Chinese Tourists Cancel Visits to Japan in Fallout from Takaichi Remark on Taiwan

Yomiuri Shimbun file photo
The Ginza district in Tokyo is crowded with foreign tourists on Saturday.

China’s advisory against traveling to Japan is starting to hit the tourism industry. Chinese tourists who had planned to visit have canceled hotel stays and airline tickets, and some tours to Japan have been halted.

China accounts for the largest share of foreign visitors to Japan. With the Lunar New Year holiday approaching, the tourism industry is concerned that travel could be constrained for an extended period.
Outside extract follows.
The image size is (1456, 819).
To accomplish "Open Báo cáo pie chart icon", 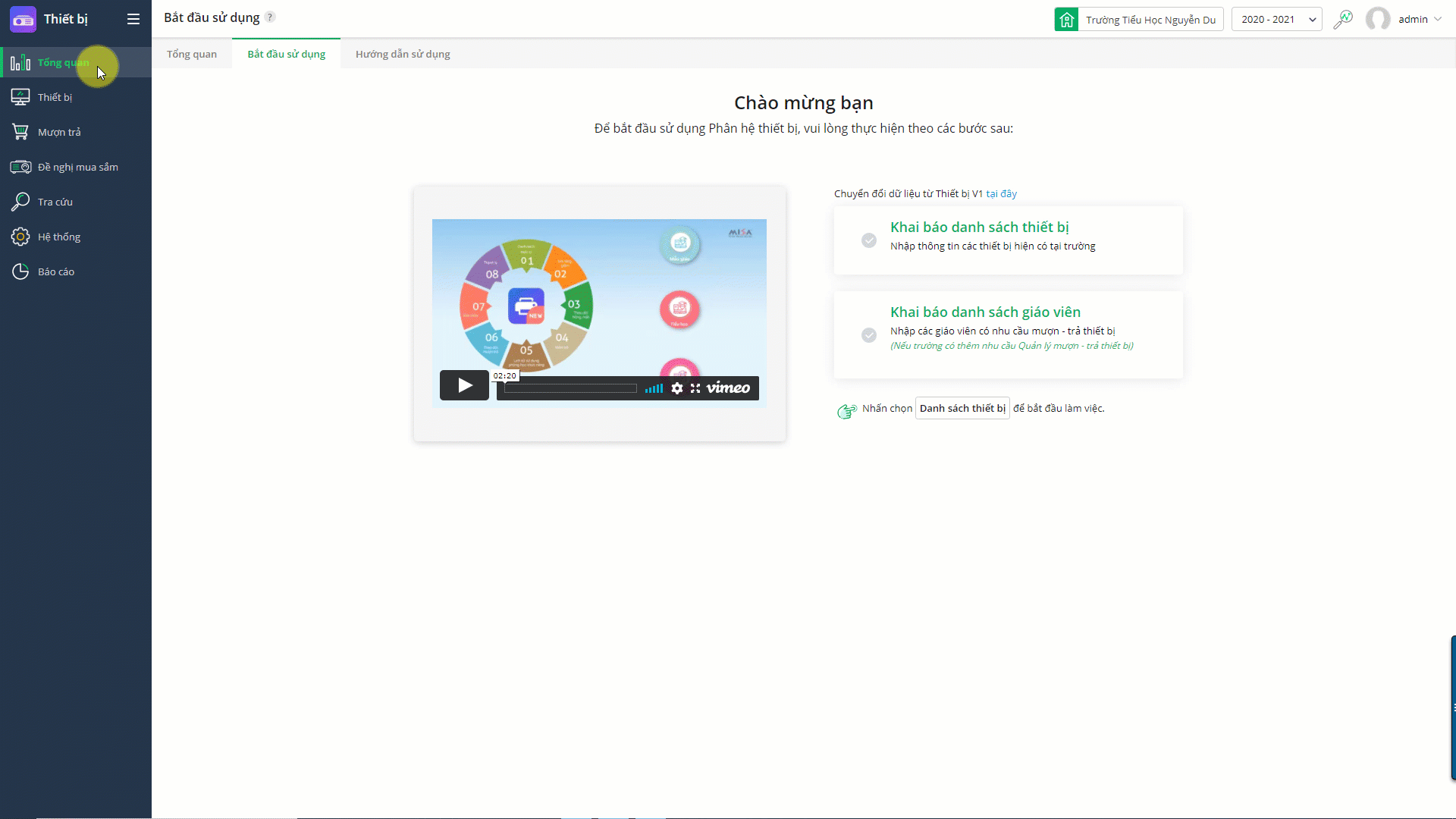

“Some hotels have seen over 1,000 cancellations from Chinese guests up to the end of the year,” a representative of a Japanese hotel chain told The Yomiuri Shimbun on Tuesday. “We haven’t been able to get a hold on the total number of cancellations.” Spring Japan Co., a budget airline associated with Japan Airlines Co. that operates routes to China, is also seeing more cancellations by Chinese travelers than usual.

In China’s Guangdong Province, a travel agency canceled a tour to Japan after it failed to attract the requisite number of participants. The agency reported that 20% of customers for the tour had canceled. Another travel agency in the province has stopped offering tours to Japan departing on or after Nov. 24.

From January to October, Chinese visitors to Japan surged 40% year on year to 8.2 million, accounting for 23% of total foreign visitors, the Japan National Tourism Organization announced on Tuesday. In August 2023, China lifted restrictions on group tours to Japan, which spurred the upward trend. Chinese tourists also spent ¥1.64 trillion from January to September, more than tourists from any other country or region and accounting for over 20% of all travel spending. If the slowdown persists, the tourism industry will suffer significant damage.

In 2012, as relations between Japan and China deteriorated, large-scale anti-Japan demonstrations erupted over the nationalization of the Senkaku Islands in Okinawa Prefecture, leading many Chinese operators of group tours to cancel trips.

“Visitors from China are overwhelmingly the largest group, but there is also an increasing number of visitors from other countries,” said Yasushi Kaneko, the land, infrastructure, transport and tourism minister, at a press conference after a Cabinet meeting on Tuesday. “We want to closely monitor the situation while advancing policies that stimulate demand for visits to Japan.”